Re: [PATCH v3 0/6] mm / virtio: Provide support for unused page reporting

From: Alexander Duyck
Date: Fri Aug 02 2019 - 11:13:59 EST


On Fri, 2019-08-02 at 10:41 -0400, Nitesh Narayan Lal wrote:
> On 8/1/19 6:24 PM, Alexander Duyck wrote:
> > This series provides an asynchronous means of reporting to a hypervisor
> > that a guest page is no longer in use and can have the data associated
> > with it dropped. To do this I have implemented functionality that allows
> > for what I am referring to as unused page reporting
> >
> > The functionality for this is fairly simple.

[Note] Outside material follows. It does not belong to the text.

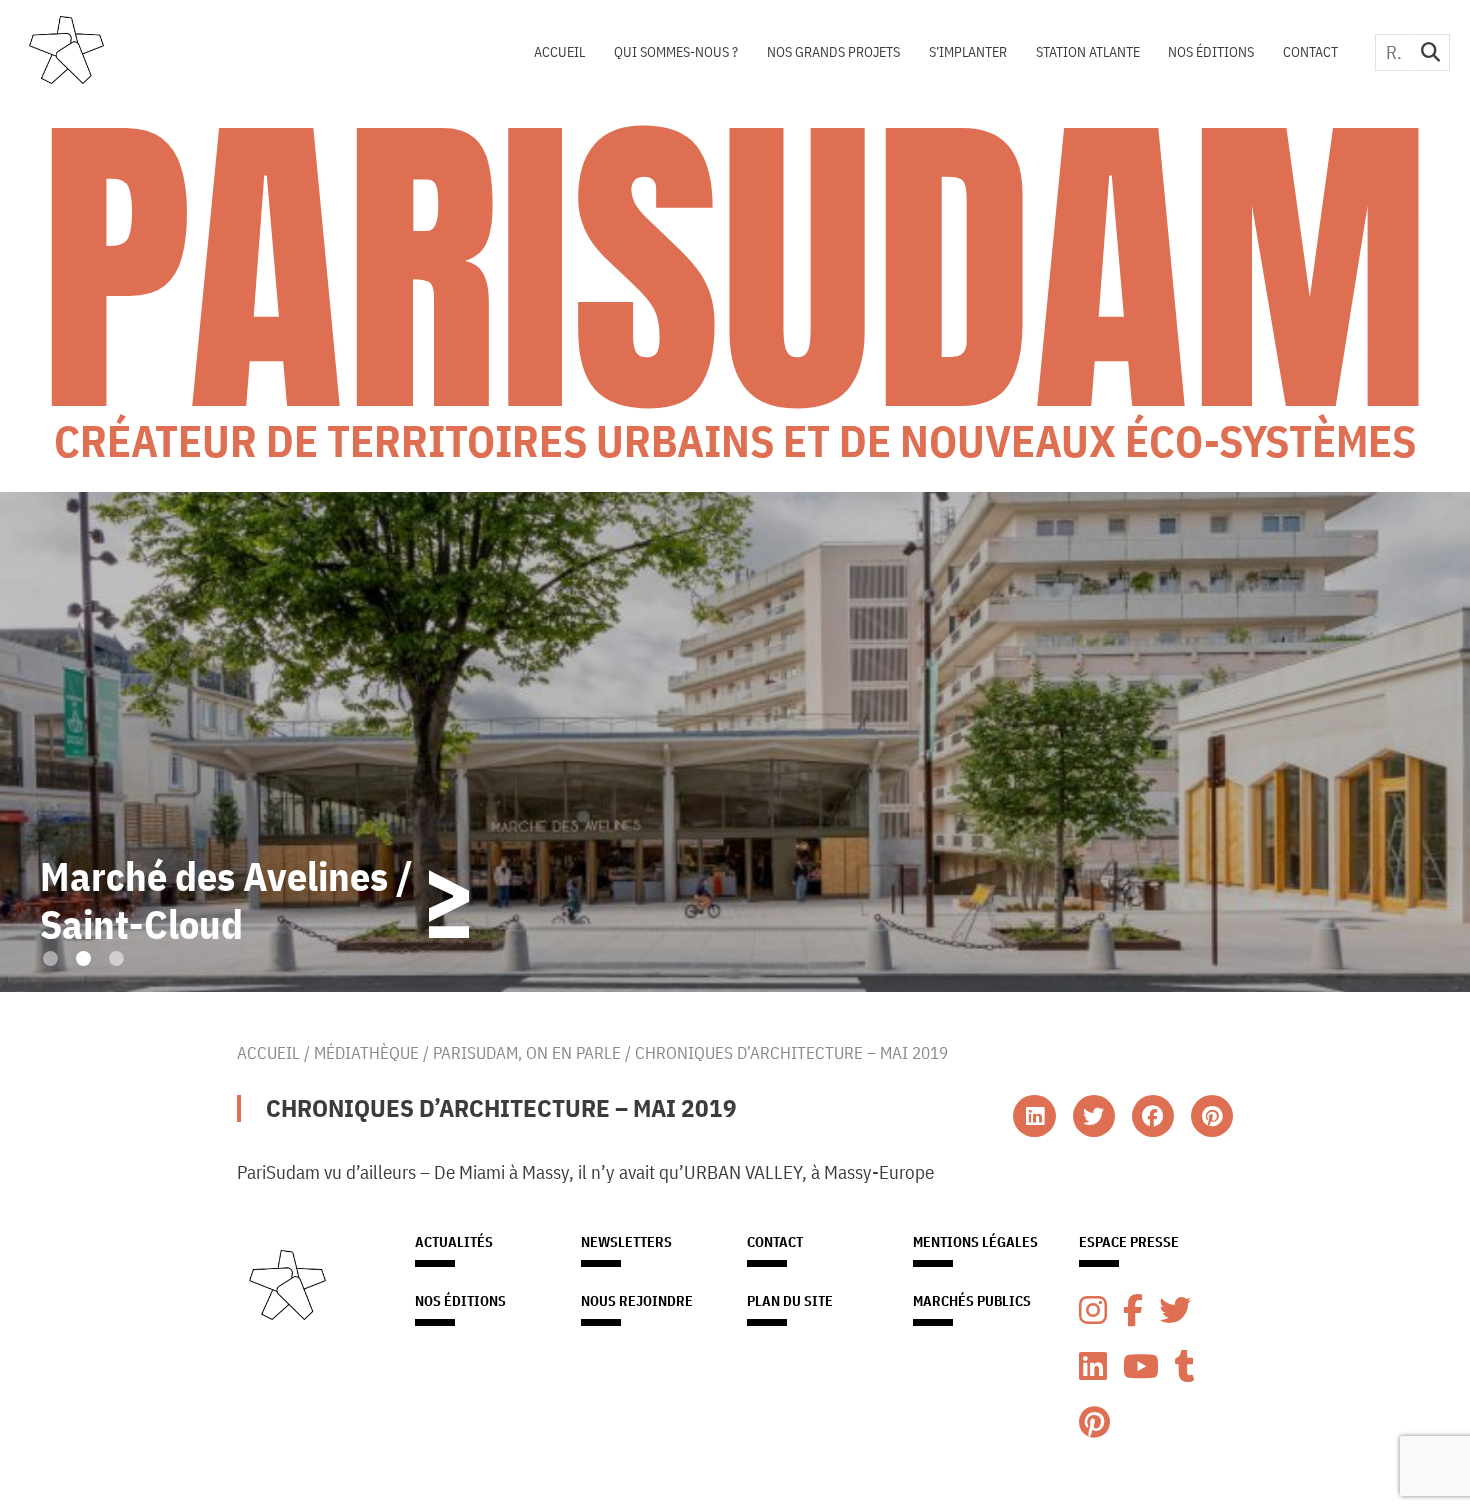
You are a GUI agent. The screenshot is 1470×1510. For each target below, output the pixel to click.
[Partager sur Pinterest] (1212, 1116)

When enabled it will allocate
> > statistics to track the number of reported pages in a given free area.
> > When the number of free pages exceeds this value plus a high water value,
> > currently 32, it will begin performing page reporting which consists of
> > pulling pages off of free list and placing them into a scatter list. The
> > scatterlist is then given to the page reporting device and it will perform
> > the required action to make the pages "reported", in the case of
> > virtio-balloon this results in the pages being madvised as MADV_DONTNEED
> > and as such they are forced out of the guest. After this they are placed
> > back on the free list, and an additional bit is added if they are not
> > merged indicating that they are a reported buddy page instead of a
> > standard buddy page. The cycle then repeats with additional non-reported
> > pages being pulled until the free areas all consist of reported pages.
> >
> > I am leaving a number of things hard-coded such as limiting the lowest
> > order processed to PAGEBLOCK_ORDER, and have left it up to the guest to
> > determine what the limit is on how many pages it wants to allocate to
> > process the hints. The upper limit for this is based on the size of the
> > queue used to store the scatterlist.
> >
> > My primary testing has just been to verify the memory is being freed after
> > allocation by running memhog 40g on a 40g guest and watching the total
> > free memory via /proc/meminfo on the host. With this I have verified most
> > of the memory is freed after each iteration. As far as performance I have
> > been mainly focusing on the will-it-scale/page_fault1 test running with
> > 16 vcpus. With that I have seen up to a 2% difference between the base
> > kernel without these patches and the patches with virtio-balloon enabled
> > or disabled.
>
> A couple of questions:
>
> - The 2% difference which you have mentioned, is this visible for
> all the 16 cores or just the 16th core?
> - I am assuming that the difference is seen for both "number of process"
> and "number of threads" launched by page_fault1. Is that right?

Really, the 2% is bordering on just being noise. Sometimes it is better
sometimes it is worse. However I think it is just slight variability in
the tests since it doesn't usually form any specific pattern.

I have been able to tighten it down a bit by actually splitting my guest
over 2 nodes and pinning the vCPUs so that the nodes in the guest match up
to the nodes in the host. Doing that I have seen results where I had less
than 1% variability between with the patches and without.

One thing I am looking at now is modifying the page_fault1 test to use THP
instead of 4K pages as I suspect there is a fair bit of overhead in
accessing the pages 4K at a time vs 2M at a time. I am hoping with that I
can put more pressure on the actual change and see if there are any
additional spots I should optimize.

> > One side effect of these patches is that the guest becomes much more
> > resilient in terms of NUMA locality. With the pages being freed and then
> > reallocated when used it allows for the pages to be much closer to the
> > active thread, and as a result there can be situations where this patch
> > set will out-perform the stock kernel when the guest memory is not local
> > to the guest vCPUs.
>
> Was this the reason because of which you were seeing better results for
> page_fault1 earlier?

Yes I am thinking so. What I have found is that in the case where the
patches are not applied on the guest it takes a few runs for the numbers
to stabilize. What I think was going on is that I was running memhog to
initially fill the guest and that was placing all the pages on one node or
the other and as such was causing additional variability as the pages were
slowly being migrated over to the other node to rebalance the workload.
One way I tested it was by trying the unpatched case with a direct-
assigned device since that forces it to pin the memory. In that case I was
getting bad results consistently as all the memory was forced to come from
one node during the pre-allocation process.